• _Stated task_: Lay out the records in the stretch from the line containing "You are a computer-use agent. Image resolution: width=1288" through the line containing "Toggle the first" as a two-column CSV with the headers request and answer. Give one row for each request, with its text and its answer each in a single quoted field, and change any line breaks to spaces.
--- Begin Recorded data ---
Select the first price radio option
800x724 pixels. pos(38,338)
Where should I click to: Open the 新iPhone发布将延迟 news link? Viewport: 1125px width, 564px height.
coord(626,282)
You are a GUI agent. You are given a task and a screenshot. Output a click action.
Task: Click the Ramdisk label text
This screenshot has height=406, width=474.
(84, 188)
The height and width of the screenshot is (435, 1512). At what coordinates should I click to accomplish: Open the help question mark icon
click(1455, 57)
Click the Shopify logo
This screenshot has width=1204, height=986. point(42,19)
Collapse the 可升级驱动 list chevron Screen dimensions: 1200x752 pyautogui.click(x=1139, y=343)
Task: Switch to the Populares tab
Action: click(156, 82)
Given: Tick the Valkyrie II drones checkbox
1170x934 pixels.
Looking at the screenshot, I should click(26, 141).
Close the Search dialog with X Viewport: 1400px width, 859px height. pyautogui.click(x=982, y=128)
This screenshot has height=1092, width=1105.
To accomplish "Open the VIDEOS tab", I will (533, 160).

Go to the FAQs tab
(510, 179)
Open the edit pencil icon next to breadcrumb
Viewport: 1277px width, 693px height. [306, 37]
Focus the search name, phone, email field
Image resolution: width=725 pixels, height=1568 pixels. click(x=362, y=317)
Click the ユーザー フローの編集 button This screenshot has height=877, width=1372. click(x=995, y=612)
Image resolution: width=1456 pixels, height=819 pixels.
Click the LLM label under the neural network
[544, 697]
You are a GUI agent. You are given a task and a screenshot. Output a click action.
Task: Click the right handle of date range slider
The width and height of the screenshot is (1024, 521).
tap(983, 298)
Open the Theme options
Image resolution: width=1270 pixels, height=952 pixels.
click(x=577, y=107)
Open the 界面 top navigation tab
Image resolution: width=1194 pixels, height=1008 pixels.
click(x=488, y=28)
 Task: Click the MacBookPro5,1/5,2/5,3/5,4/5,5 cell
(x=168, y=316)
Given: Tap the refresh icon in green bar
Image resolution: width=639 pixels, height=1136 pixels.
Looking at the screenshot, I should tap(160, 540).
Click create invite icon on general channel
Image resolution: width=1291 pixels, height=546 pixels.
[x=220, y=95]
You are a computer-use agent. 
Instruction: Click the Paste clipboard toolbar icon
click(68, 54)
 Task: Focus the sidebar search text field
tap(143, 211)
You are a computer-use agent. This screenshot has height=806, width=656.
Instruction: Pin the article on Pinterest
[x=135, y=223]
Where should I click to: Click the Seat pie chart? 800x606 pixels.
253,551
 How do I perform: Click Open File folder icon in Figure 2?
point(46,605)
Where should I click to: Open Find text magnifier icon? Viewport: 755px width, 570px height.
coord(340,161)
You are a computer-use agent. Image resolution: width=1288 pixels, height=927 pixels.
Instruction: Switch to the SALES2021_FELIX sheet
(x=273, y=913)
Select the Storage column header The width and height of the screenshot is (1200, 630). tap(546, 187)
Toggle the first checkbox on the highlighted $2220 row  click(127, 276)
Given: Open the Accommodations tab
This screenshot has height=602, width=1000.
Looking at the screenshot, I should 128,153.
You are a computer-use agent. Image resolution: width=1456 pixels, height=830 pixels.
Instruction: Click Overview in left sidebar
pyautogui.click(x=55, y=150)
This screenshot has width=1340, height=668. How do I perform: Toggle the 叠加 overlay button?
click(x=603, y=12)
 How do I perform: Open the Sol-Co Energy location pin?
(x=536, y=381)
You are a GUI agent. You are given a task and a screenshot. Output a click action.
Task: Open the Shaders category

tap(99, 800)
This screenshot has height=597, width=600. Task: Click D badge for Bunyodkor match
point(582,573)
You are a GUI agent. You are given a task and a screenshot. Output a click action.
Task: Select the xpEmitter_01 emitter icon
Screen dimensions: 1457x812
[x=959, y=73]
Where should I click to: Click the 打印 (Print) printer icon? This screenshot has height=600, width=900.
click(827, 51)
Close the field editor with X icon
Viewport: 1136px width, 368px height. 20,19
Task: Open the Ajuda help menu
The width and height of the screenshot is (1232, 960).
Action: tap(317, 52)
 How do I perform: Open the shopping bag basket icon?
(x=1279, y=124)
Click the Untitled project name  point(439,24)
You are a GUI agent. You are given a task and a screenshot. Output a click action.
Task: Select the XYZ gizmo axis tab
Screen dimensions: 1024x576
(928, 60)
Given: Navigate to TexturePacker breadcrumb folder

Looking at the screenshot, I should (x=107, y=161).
--- End Recorded data ---
• _Written solution_:
request,answer
"You are a computer-use agent. Image resolution: width=1288 pixels, height=927 pixels. Instruction: Switch to the SALES2021_FELIX sheet","(x=273, y=913)"
"Select the Storage column header The width and height of the screenshot is (1200, 630).","tap(546, 187)"
"Toggle the first checkbox on the highlighted $2220 row","click(127, 276)"